I'm trying to find a capable OS with low requirements so that it runs good for as long as possible. Kubuntu seems to run pretty well, I just don't want to dump an OS on it that will force me to put more hardware in this PC that could be used for another system.

Also, I'm a bit confused about Synaptic. I don't fully understand what a "packet manager" does but from what I can tell its used to organize, download and configure "plugins" (packets) for the operating system.

Is it built into Debian or Ubuntu? If not, how do I use it or enable it?

And thanks for answering questions everyone. I appreciate it. :)

evilghost
10-14-07, 07:10 AM
Do the NetInst CD. It's a network based install, basically, you boot the disk and it will download all the packages you need. I usually end up downloading about 600M for a normal installation.

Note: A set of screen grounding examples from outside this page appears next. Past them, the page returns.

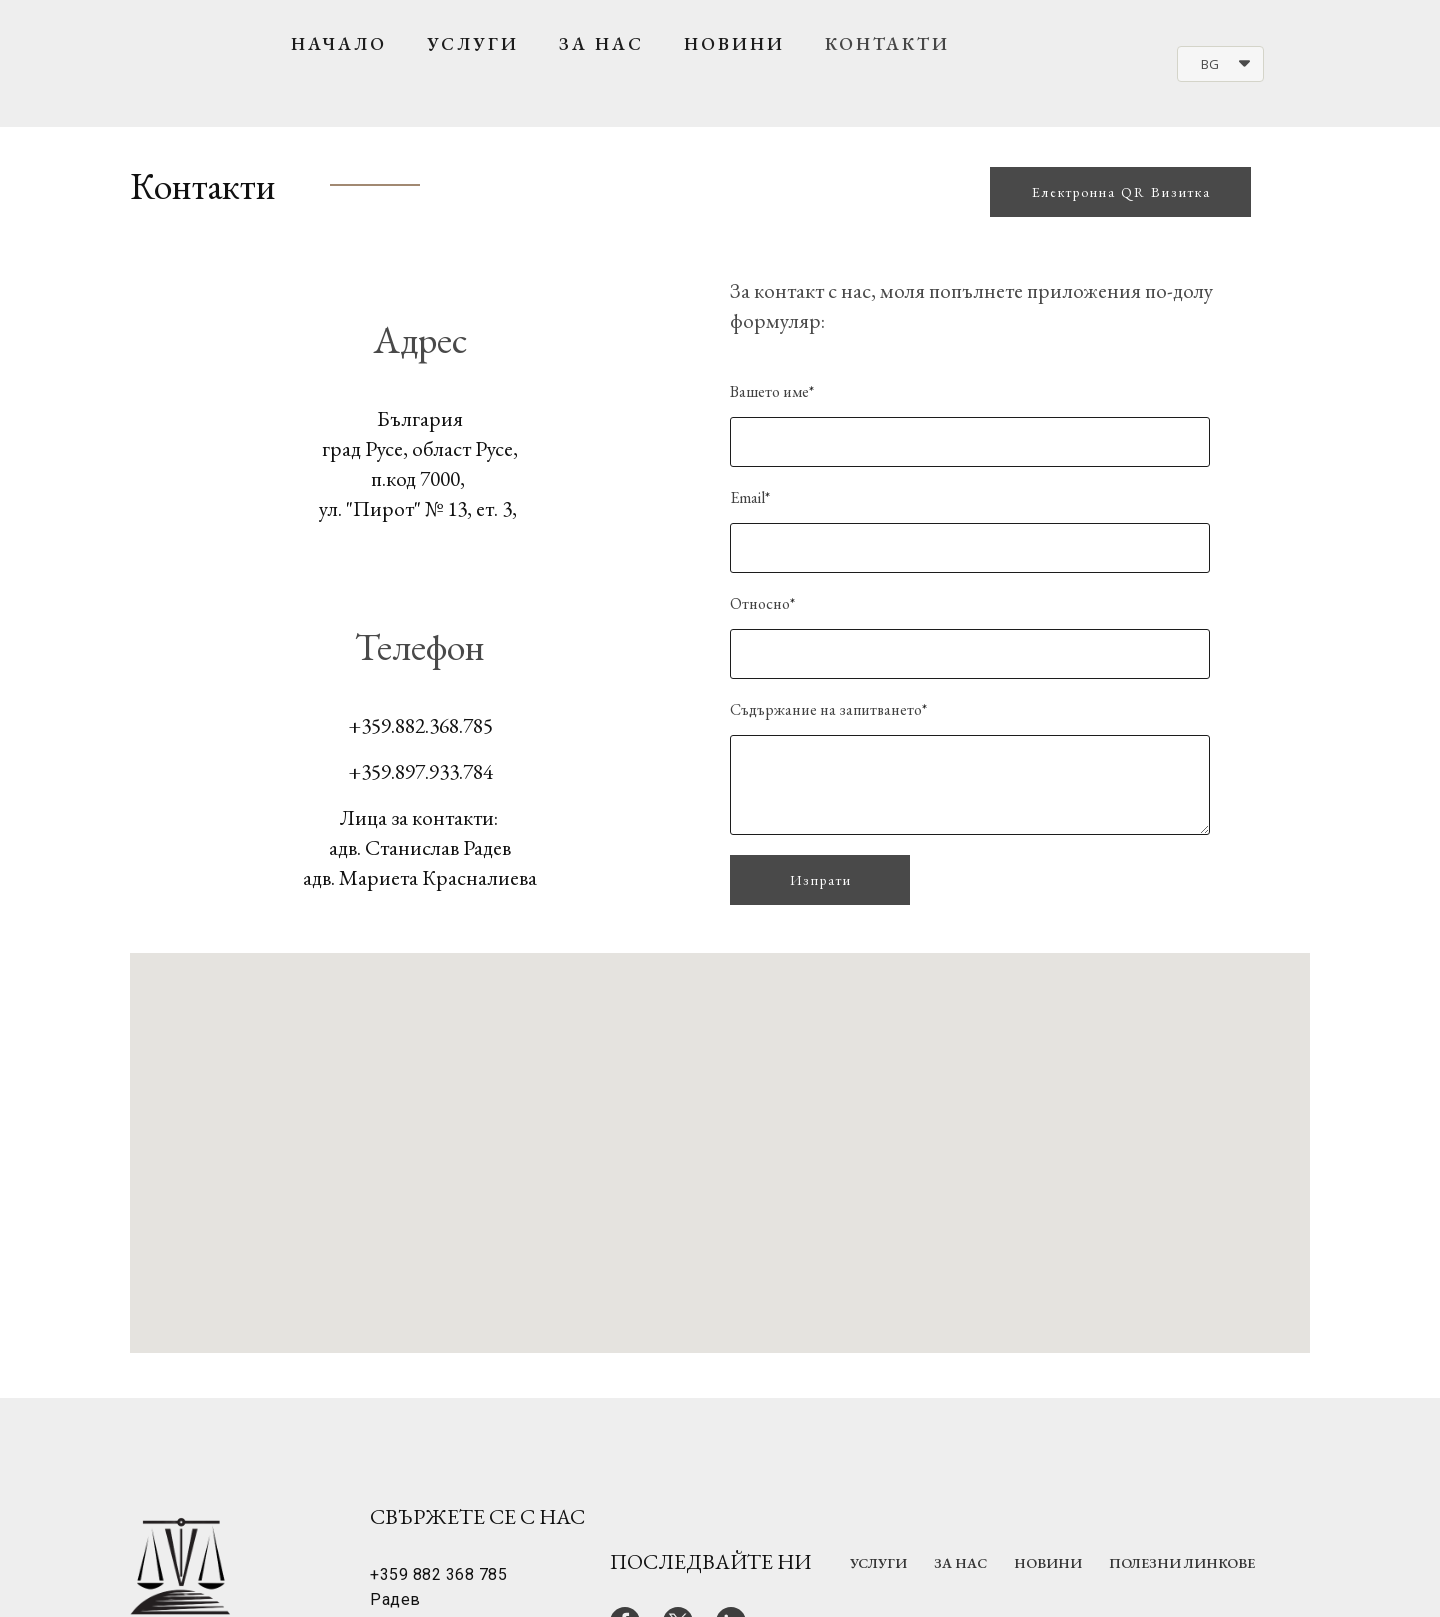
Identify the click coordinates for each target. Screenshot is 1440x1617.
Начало (339, 43)
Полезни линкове (1182, 1563)
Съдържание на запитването (828, 709)
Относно (762, 603)
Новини (734, 43)
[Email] (970, 548)
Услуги (473, 43)
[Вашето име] (970, 442)
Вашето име (772, 391)
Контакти (887, 43)
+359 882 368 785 (438, 1574)
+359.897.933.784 (420, 771)
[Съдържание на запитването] (970, 785)
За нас (601, 43)
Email (750, 497)
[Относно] (970, 654)
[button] (1220, 64)
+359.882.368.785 (420, 725)
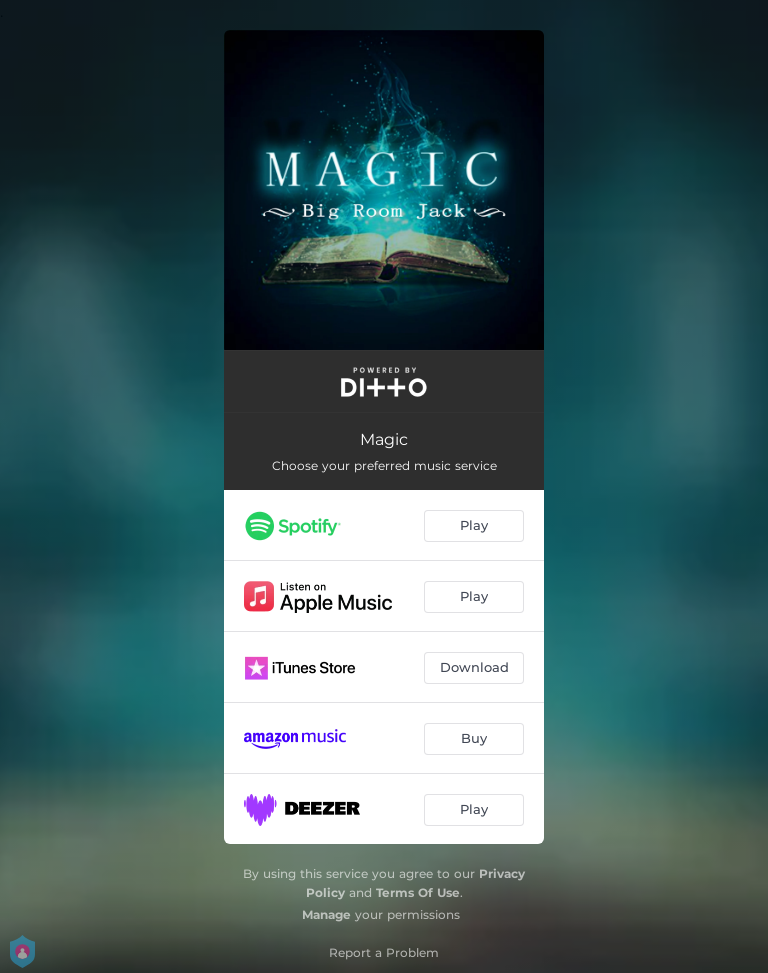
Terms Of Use (418, 892)
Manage (326, 914)
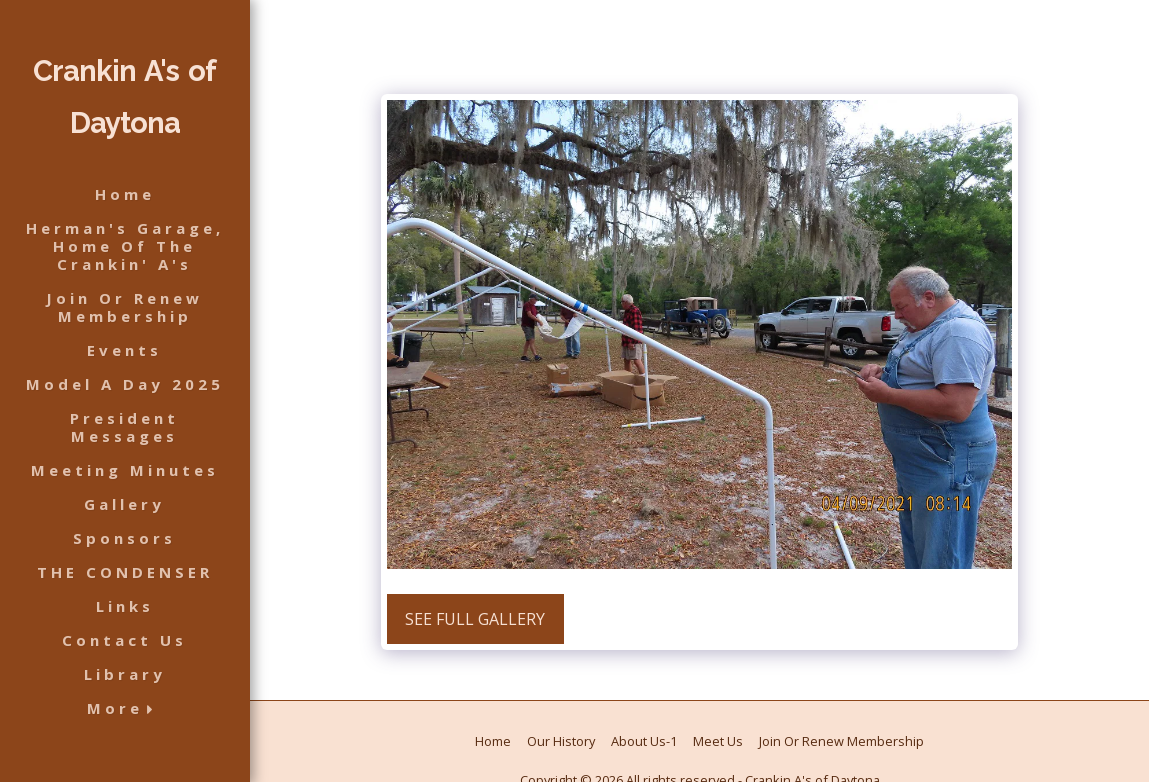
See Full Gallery (475, 619)
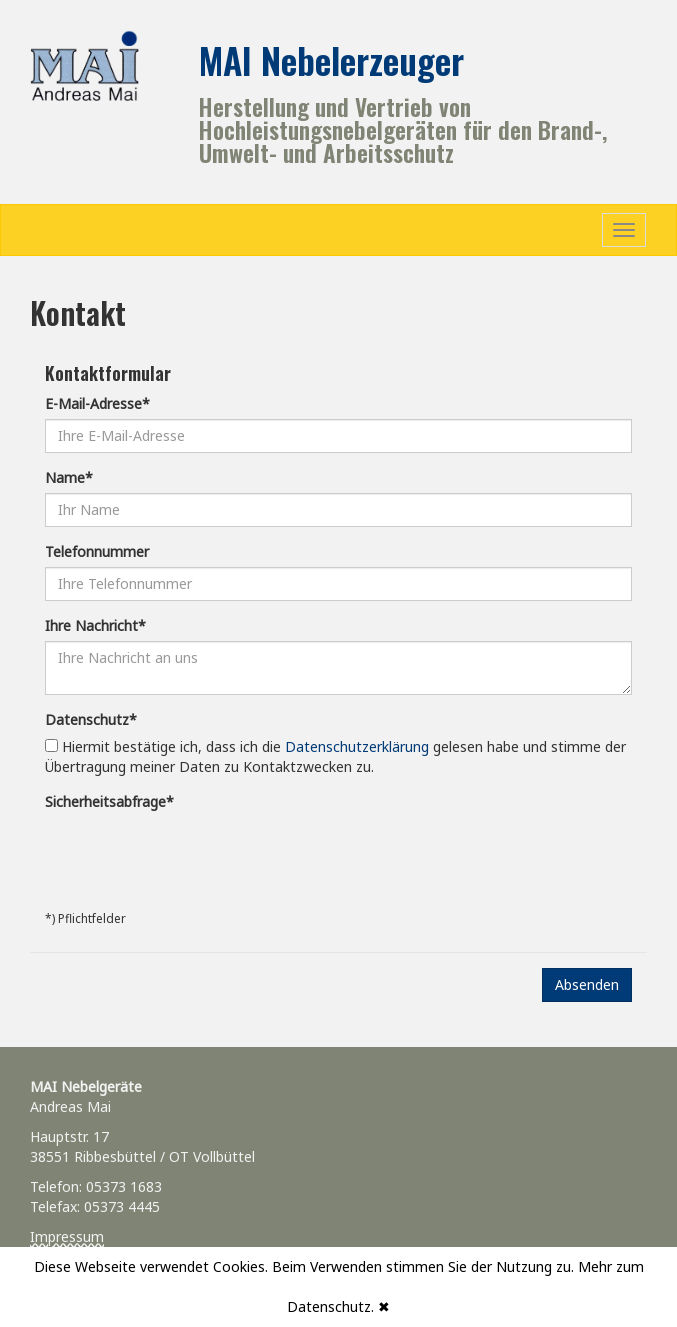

Synaptic is used to manage/install package content, both Debian and Ubuntu use a software repository which allows you to select and install content directly from the repo without the need to compile software from source code or use "3rd party" debs or RPMs (converted via alien).

In your above system, the RAM is the biggest limiter in performance. It should run well but you'll be hindered in multi-tasking.

Keep asking questions if you have them, I'll be happy to answer them.

evilghost
10-14-07, 07:16 AM
Oh yeah, I almost forgot, http://www.ubuntuguide.org

A fair amount of that applies to Debian, minus the extra repos. I use http://www.debian-multimedia.org

CaptNKILL
10-14-07, 08:13 AM
I already downloaded and burned the first CD for Debian, should I just use that or is it a lot easier to use the netinst CD?

Also, you mentioned Gnome. I read that Debian uses Gnome, but I downloaded the Gnome 2.2 iso too. Will I need this?

EDIT: And sorry for being dense, but is Synaptic part of the Debian\Ubuntu installation? Or is it an optional thing I'll have to install myself?

Also, what is your favorite source of free Linux programs\games to download?